Bay Area/ San Francisco/ Community & Society
Published on May 17, 2019
Tenderloin arts festival marks culmination of 2-year storytelling effortSkywatchers Ensemble performers will take the stage at the group's eighth annual festival this weekend. | Photo: Deirdre Visser

Performance group Skywatchers will host its annual festival in the Tenderloin this weekend, with three days of free performances and art exhibits, along with a shared community meal.

Part of choreographer Anne Bluethenthal's ABD Productions, the organization, which just marked its eighth anniversary, aims to use the arts to inspire social change. Its work is inspired by the stories and experiences of an intergenerational group of Tenderloin residents, and often features them as performers as well. 

This year's event, Skywatchers Festival at the Table: Visions, marks the culmination of a two-year effort by Skywatchers to capture changes in the neighborhood, and highlight the community’s role in preserving it. A National Endowment For the Arts grant helped fund the project. 

The Skywatchers Ensemble is intergenerational, and largely made up of Tenderloin residents. | Photo: Deidre Visser

The festival will include three performances of Came Here to Live, a performance work featuring the Skywatchers Ensemble, comprised of Tenderloin residents, as well as ABD’s artists.

The original work, inspired by performers' life experiences, tackles tough topics like displacement and disfranchisement in the Tenderloin. Staged at the Kelly Cullen Community Center (220 Golden Gate Ave.), each performance will be followed by a community discussion about housing justice and building community in an evolving neighborhood.

As part of the festival, the Cullen Center will also host a multimedia exhibition of artwork created over the past two years by Tenderloin residents, open for an hour before each performance of Came Here To Live

The works on display will include large-scale photo portraits of community members rendered as the god or goddess of their imagination; a short documentary about the Hotel Iroquois, a single-room occupancy hotel where Skywatchers has held performances in partnership with residents; and an exhibition of 200 handmade banners memorializing those who died on the Tenderloin's streets in 2018.

Banners memorializing those who died on San Francisco's streets in 2018 will be on display. | Photo: Pax Ahimsa Gethen

On Saturday evening, Tenderloin residents, neighbors, and community supporters are invited to share a communal meal at the festival, sponsored by Imperfect Produce and Farming Hope, and prepared and served by the staff of GLIDE community church. The meal will offer attendees a seat “At the Table” to discuss the issues raised by the performance and art installation. 

The festival's schedule is as follows:

Friday, May 17

  • 5:30 - Opening reception
  • 7:00 - Performance of Came Here to Live

Saturday, May 18

  • 4:00 - Performance of Came Here to Live
  • 5:30 - Community meal & conversations

Sunday, May 19

  • 12:30 - Processional from GLIDE to 220 Golden Gate Ave.
  • 1:00 - Performance of Came Here to Live

All events are free and open to the public, and spaces can be reserved on ABD’s website.

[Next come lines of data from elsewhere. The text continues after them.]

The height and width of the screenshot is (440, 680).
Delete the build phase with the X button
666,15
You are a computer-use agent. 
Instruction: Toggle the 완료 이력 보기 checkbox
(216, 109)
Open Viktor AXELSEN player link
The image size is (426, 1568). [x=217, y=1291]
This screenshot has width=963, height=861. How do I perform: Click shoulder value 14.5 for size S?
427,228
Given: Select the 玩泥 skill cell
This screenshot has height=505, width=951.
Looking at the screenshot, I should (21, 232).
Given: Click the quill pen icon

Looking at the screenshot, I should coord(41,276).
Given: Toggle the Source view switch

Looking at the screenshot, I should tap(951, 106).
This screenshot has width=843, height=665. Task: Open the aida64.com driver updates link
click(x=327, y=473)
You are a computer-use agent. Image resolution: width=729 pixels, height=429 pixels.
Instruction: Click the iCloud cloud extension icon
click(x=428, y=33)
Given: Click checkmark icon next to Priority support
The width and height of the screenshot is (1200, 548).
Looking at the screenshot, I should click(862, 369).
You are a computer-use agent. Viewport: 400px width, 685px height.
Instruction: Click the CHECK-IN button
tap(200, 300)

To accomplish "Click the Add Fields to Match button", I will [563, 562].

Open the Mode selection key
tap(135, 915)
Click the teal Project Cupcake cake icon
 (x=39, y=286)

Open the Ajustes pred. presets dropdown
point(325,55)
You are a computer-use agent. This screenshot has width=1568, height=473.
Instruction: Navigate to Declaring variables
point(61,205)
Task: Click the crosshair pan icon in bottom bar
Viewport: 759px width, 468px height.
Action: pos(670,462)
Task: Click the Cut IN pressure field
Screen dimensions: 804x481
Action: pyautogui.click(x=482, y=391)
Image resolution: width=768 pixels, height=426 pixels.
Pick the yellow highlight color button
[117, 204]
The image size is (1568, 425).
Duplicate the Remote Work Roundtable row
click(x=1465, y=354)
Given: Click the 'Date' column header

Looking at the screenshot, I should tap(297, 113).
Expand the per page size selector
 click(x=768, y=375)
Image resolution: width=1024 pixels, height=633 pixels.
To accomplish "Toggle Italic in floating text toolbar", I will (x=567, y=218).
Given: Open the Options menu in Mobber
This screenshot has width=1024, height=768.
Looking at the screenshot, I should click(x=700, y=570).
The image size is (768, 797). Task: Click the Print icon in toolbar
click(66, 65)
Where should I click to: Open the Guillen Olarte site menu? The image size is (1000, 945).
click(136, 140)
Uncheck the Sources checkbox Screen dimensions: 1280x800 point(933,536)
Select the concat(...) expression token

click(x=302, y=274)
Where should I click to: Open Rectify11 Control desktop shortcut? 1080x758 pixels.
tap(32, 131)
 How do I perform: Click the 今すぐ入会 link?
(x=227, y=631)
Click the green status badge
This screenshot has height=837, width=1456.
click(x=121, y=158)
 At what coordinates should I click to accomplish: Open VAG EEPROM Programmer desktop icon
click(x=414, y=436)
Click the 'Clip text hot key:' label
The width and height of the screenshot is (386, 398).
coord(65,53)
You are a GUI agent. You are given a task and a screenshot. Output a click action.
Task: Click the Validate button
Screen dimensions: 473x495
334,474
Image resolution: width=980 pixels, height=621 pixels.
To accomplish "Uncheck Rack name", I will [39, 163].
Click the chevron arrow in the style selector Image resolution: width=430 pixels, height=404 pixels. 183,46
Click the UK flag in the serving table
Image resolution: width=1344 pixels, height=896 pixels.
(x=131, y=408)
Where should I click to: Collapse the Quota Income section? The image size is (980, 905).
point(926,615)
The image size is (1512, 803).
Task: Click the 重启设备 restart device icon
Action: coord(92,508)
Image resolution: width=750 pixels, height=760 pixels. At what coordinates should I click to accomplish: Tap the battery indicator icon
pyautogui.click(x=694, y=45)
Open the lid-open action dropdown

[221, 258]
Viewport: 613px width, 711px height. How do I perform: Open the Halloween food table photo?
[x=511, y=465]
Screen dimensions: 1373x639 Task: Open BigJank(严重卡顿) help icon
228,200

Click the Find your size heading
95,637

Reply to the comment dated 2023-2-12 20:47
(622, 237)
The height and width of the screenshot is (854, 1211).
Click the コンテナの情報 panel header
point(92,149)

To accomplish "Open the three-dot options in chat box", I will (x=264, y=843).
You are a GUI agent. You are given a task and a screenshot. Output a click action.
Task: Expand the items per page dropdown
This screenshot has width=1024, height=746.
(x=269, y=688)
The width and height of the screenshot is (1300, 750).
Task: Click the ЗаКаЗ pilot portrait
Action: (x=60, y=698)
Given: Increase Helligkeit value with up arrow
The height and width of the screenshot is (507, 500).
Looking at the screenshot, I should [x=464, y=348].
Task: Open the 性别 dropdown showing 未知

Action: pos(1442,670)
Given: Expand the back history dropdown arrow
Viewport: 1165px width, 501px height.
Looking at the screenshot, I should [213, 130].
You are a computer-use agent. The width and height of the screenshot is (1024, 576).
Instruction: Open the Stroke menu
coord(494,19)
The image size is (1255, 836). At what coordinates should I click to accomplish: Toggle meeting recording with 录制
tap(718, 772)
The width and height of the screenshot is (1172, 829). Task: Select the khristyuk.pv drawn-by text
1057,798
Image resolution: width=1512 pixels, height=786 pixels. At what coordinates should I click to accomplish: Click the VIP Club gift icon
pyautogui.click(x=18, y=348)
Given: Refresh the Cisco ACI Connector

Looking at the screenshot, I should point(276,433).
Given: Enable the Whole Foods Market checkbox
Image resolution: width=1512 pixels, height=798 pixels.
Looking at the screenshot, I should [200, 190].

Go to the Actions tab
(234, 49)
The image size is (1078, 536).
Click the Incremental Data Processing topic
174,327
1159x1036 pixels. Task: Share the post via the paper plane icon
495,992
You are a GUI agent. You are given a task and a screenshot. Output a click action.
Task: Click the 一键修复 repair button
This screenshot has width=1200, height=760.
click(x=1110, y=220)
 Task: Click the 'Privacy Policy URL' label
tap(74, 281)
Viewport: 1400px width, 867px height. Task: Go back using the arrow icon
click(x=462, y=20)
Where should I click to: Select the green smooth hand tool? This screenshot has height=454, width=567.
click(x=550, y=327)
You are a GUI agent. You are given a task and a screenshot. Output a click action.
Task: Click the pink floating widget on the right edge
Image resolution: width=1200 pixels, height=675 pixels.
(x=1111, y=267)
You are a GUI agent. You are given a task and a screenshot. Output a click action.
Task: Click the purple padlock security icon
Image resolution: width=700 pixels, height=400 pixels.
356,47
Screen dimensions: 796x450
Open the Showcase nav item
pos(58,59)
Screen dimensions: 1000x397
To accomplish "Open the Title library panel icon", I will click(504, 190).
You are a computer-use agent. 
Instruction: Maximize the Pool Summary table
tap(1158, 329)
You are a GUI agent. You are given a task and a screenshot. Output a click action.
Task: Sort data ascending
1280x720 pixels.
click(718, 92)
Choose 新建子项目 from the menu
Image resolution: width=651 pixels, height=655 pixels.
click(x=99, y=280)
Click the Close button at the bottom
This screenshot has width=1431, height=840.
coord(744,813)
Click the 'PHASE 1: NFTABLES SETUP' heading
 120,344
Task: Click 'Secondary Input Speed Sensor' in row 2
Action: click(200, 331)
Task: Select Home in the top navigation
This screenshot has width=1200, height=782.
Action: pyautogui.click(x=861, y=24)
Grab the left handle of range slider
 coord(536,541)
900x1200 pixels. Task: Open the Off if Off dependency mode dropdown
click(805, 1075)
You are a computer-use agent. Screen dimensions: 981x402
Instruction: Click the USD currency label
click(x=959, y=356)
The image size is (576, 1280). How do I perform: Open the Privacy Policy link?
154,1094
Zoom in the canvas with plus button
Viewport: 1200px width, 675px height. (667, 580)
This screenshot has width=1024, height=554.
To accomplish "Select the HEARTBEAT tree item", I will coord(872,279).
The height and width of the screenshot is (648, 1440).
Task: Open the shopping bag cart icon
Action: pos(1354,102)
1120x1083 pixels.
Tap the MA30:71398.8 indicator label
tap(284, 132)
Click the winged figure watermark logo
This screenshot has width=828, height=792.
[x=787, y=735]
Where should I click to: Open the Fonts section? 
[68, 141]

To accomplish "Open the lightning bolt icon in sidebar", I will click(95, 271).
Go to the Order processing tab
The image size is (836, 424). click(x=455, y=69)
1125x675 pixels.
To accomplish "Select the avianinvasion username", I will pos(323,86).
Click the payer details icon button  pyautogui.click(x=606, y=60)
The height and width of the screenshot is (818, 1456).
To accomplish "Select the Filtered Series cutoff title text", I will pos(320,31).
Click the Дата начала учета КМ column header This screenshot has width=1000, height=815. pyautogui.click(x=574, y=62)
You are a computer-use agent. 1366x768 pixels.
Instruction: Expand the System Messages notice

In addition to ABD Productions and the meal sponsors, the festival is supported by dozens of other neighborhood partners and businesses, including the Luggage Store/509 Community Space, Larkin Street Youth Services, Faithful Fools Street Ministry, Tenderloin Museum, Cutting Ball Theaters, SafeHouse, CounterPulse, Coalition on Homelessness, the Hospitality House, Center City SRO, the Tenderloin Neighborhood Development Corporation, the Tenderloin Community Benefit District, the Tenderloin People’s Congress, the California Arts Council, Mazza Foundation, and the San Francisco Arts Commission.